The recruiter's smile faded and he scowled. “No, I have not. But I have heard excellent reports.”

The bearish man gave Nikias a conspiratorial grin. “That's what King Xerxes said before he invaded Greece, ha ha! And look what happened to him.” And he slapped Nikias on the back.

Nikias laughed. He liked this kind of Athenian man. Straightforward and bluff—just like a Plataean.

“You've got a friend,” said the bearish man.

Nikias felt a tug on his tunic and looked down to see a little black-haired slave boy—a one-eyed boy—staring up at him.

“Come with me,” said the boy with a croaking voice. He gave the recruiter and the other man a suspicious look before darting off.

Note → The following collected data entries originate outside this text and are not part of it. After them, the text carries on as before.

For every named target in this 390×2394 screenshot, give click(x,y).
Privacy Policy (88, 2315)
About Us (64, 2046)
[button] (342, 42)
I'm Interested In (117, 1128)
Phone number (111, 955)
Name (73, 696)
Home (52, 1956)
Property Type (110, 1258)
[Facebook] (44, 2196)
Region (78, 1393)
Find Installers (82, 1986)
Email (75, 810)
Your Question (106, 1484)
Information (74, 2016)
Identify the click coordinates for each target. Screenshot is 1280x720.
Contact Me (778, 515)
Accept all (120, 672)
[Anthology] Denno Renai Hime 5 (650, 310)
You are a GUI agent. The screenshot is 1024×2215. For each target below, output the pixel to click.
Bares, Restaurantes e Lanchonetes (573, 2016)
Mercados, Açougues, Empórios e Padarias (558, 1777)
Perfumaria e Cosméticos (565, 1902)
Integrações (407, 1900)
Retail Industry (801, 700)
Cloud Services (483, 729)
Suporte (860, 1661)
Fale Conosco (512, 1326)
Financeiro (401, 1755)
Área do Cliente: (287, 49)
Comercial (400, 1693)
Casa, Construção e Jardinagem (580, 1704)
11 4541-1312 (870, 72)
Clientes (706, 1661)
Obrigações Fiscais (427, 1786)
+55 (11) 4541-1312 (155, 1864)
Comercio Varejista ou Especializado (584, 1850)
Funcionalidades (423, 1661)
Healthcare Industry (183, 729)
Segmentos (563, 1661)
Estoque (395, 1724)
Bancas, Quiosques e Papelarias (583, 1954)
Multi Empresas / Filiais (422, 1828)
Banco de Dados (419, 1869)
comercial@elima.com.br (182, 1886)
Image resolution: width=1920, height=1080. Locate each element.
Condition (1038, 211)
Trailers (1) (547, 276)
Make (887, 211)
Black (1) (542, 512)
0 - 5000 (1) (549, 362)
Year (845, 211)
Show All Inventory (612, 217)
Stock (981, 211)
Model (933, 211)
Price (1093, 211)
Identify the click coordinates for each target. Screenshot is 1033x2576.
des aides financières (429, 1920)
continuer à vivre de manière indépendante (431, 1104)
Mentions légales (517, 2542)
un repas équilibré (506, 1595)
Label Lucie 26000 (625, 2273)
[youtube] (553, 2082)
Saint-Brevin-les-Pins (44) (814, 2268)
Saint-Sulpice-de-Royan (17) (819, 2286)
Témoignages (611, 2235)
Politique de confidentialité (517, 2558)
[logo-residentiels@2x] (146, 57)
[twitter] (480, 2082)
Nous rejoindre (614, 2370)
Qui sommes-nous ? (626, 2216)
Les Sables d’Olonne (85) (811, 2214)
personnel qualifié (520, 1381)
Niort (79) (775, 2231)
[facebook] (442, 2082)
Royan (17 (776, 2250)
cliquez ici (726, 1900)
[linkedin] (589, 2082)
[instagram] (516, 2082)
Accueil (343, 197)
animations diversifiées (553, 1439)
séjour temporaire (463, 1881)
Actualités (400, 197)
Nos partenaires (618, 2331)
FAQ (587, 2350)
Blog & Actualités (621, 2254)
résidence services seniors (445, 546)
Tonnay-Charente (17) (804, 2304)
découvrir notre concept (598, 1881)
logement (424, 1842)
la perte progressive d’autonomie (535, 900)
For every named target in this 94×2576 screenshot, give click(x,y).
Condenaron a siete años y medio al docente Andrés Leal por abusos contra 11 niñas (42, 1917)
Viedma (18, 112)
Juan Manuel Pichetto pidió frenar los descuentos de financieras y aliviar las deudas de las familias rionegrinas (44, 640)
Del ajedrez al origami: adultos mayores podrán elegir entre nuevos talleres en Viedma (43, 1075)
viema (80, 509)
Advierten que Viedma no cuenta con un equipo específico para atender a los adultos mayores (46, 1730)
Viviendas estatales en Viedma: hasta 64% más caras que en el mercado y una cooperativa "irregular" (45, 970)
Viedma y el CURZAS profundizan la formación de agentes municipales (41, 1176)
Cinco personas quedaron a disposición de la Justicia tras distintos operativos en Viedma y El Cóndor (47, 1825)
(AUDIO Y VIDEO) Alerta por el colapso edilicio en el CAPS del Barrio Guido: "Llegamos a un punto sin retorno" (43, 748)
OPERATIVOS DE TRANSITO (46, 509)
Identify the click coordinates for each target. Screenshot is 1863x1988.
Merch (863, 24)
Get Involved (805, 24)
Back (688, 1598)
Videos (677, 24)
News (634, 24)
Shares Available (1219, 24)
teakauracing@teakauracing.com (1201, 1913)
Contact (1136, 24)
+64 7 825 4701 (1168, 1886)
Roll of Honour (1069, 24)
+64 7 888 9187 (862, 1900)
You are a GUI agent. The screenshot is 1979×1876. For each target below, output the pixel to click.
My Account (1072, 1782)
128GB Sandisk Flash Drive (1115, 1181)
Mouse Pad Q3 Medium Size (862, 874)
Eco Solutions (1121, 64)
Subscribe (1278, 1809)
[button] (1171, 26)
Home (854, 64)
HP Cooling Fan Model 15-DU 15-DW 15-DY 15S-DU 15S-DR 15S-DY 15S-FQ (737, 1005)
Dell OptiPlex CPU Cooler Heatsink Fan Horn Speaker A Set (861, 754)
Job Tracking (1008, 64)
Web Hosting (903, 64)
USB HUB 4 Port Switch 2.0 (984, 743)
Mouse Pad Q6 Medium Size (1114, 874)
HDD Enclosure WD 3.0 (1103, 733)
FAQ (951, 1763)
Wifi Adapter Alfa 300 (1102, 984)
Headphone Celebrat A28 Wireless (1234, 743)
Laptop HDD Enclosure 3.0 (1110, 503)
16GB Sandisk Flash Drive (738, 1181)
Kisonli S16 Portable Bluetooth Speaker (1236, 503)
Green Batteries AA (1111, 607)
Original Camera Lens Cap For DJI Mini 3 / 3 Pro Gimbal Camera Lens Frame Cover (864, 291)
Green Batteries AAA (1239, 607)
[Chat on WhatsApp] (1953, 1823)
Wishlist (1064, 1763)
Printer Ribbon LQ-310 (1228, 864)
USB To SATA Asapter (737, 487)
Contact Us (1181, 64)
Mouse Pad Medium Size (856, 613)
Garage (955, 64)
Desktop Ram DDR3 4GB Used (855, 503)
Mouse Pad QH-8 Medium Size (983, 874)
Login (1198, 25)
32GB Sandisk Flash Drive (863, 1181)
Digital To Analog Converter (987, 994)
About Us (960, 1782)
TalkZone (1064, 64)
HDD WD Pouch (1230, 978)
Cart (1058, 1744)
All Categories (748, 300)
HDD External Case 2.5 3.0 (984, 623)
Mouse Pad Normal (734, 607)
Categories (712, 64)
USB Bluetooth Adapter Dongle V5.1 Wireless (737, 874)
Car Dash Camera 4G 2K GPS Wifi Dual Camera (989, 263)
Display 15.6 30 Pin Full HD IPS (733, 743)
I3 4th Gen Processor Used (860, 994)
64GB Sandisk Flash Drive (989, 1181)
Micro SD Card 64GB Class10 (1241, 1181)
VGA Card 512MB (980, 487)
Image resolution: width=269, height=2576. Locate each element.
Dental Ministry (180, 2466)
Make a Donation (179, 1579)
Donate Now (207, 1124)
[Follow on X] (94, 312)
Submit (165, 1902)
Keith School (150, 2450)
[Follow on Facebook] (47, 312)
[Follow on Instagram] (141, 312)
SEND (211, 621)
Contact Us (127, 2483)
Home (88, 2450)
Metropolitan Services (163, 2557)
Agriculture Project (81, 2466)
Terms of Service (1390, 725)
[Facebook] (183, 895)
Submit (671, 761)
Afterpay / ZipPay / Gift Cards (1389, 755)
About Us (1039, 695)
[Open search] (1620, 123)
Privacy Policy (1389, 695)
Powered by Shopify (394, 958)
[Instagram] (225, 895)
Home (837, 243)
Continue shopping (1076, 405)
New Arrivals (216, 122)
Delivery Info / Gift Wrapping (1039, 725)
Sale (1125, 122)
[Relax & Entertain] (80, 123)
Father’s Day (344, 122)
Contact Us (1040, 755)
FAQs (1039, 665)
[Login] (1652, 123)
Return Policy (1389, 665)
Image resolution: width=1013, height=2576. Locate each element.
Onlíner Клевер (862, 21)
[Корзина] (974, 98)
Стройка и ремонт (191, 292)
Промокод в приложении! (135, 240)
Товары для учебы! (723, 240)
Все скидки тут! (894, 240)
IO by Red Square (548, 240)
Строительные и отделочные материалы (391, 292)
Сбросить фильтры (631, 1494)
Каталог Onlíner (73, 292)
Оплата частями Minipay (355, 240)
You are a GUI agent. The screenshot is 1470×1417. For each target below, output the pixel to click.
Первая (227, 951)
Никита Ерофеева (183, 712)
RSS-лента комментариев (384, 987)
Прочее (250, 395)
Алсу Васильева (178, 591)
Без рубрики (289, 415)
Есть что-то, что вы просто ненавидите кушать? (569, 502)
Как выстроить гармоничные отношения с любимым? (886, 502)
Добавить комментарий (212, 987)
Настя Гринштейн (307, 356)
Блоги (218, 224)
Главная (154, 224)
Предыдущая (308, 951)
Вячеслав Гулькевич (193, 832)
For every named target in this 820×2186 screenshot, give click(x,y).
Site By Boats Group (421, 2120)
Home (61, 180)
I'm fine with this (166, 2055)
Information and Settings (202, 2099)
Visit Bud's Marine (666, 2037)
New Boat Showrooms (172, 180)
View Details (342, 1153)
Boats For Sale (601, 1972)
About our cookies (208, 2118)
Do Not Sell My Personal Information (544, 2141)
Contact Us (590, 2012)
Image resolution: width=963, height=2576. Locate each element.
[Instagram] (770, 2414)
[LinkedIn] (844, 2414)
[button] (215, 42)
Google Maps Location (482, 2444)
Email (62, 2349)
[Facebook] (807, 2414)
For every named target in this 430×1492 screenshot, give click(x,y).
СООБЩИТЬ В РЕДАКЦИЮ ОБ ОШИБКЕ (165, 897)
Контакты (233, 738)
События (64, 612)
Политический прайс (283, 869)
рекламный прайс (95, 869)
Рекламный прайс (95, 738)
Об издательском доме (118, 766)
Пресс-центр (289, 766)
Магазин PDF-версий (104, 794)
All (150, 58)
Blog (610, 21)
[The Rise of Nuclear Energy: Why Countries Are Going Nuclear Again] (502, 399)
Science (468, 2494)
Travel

Nikias nodded at the two Athenian men and took off after the slave boy. He was fast and Nikias had to move quickly to keep up with him. He shot in and out of a maze of alleys, courtyards, and doorways until he came to a dark stair that led down to a foul-smelling tunnel. Nikias could see sunlight and the sea at one end and reckoned this was the main sewer conduit for the Piraeus District.